Due Date: 30 May 2001 6:30pm (The tenth (and last) week of class)
Turn-in procedure:
Please email grimes@cs.washington.edu before class on 30 May.
I will be accepting Word documents, in addition to Postscript, PDF, HTML, or plain text files.
Note that zipping up Postscript files is a good idea if you have large figures or rasterized images.
Please use the subject "CSE592: HW3 Submission", and in the text part of the message include
your name and student id.
- Which algorithm has higher variance: bagging or boosting? And which one
has higher bias? Why?
- Let the instance space be the rectangle {(x,y): 0 < x < 40, 0 < y < 30},
and let + and - represent positive and negative training examples,
respectively. Suppose you are given the following training set:
30
- +
20
y - + - +
10
- +
0
0 10 20 30 40
x
- a) Draw the Voronoi diagram corresponding to this training set,
using Euclidean distance.
- b) If this Voronoi diagram represents the true concept, and examples are
drawn with uniform probability from the rectangle {(x,y): 0 < x < 40,
0 < y < 30}, what is the probability of drawing a positive example?
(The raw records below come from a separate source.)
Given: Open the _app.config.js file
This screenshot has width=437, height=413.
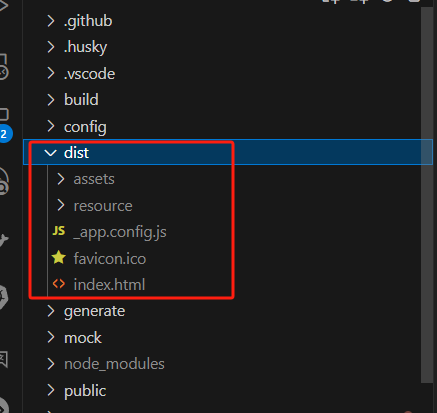Looking at the screenshot, I should 120,232.
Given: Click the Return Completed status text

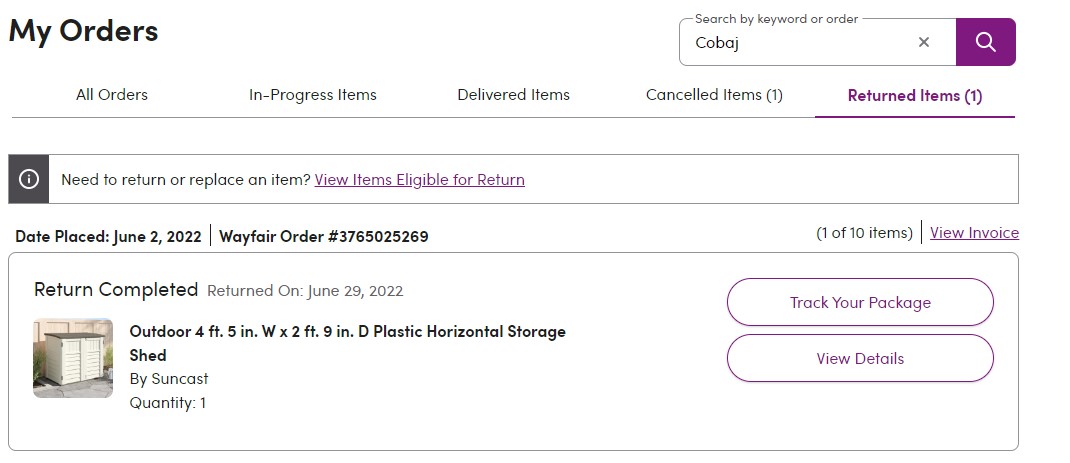Looking at the screenshot, I should tap(116, 290).
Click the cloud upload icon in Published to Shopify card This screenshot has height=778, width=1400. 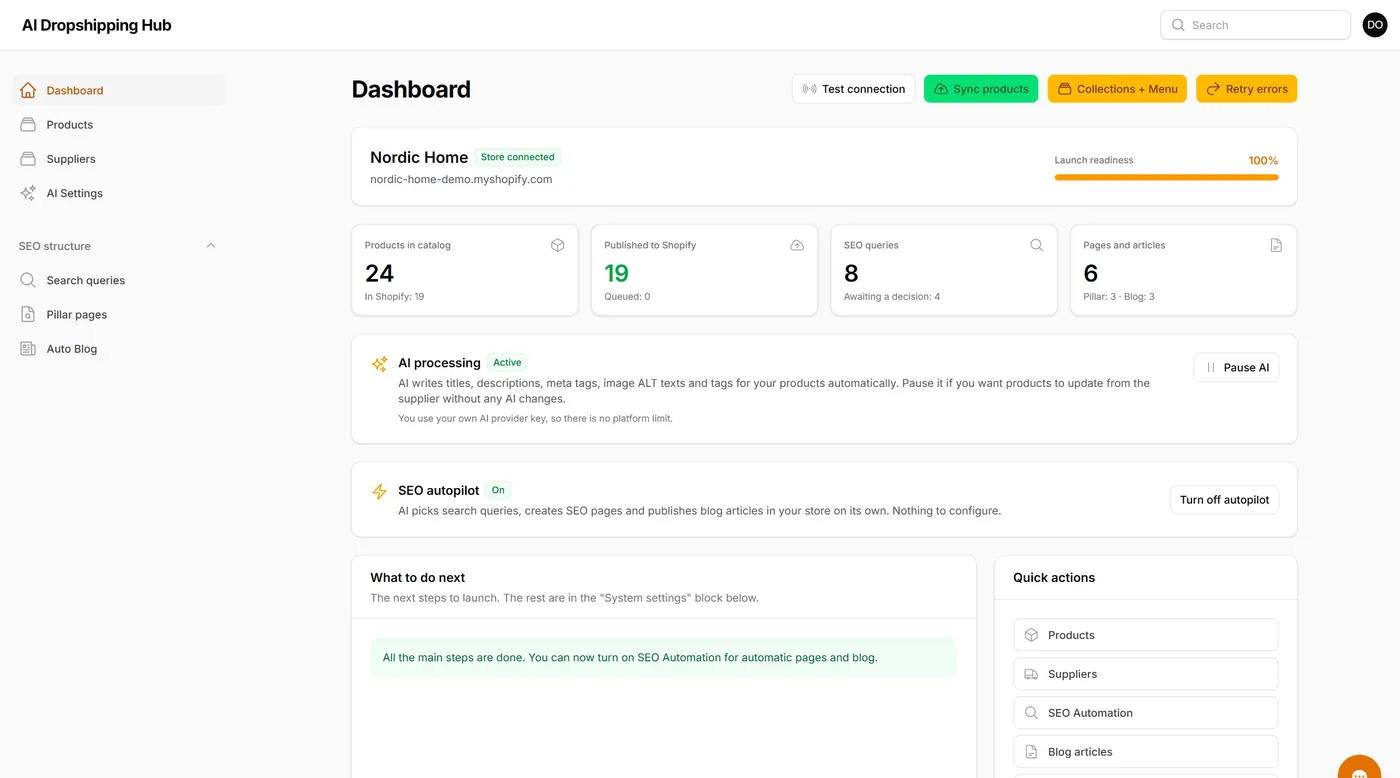[797, 245]
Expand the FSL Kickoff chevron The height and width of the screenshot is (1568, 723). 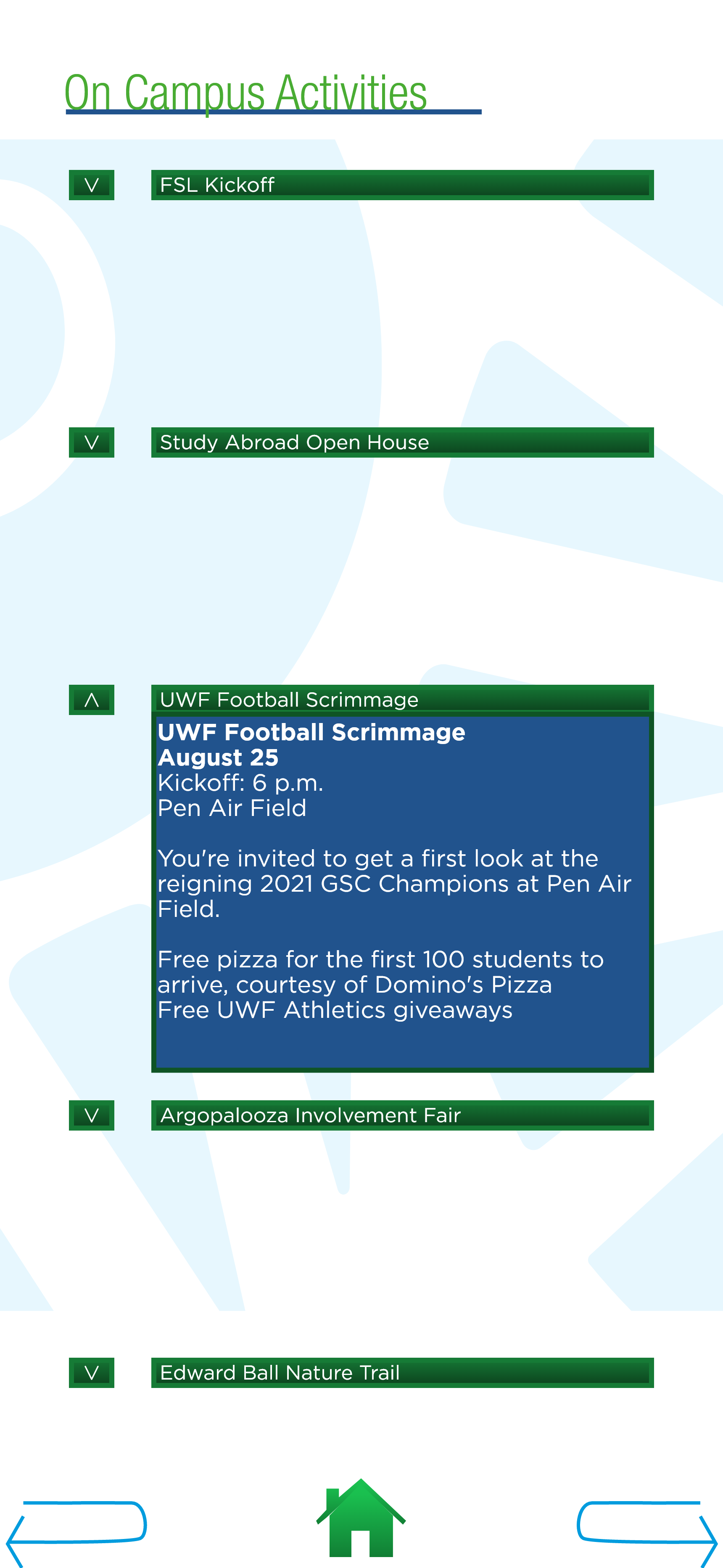coord(91,185)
- Suppose we have the following training set for y as a function of x,
where examples are in the form (x,y): {(0,0), (1,2), (2,3), (3,3),
(4,0), (5,1), (6,0)}. Suppose we model y=f(x) using locally weighted
linear regression, minimizing the squared error over the 2 nearest
neighbors. Draw a graph of the function y=f(x) implicitly induced.
- Let H be the set of hypotheses of the form x = x_0 v x = x_1, with
x_0, x_1 \in X (i.e., x_0 and x_1 are arbitrary members of the
instance space). What is the VC dimension of H?
- Question 6.3 in Han & Kamber, with modified part a):
- a) Find all frequent itemsets using Apriori.
- b) Same as Han & Kamber.
|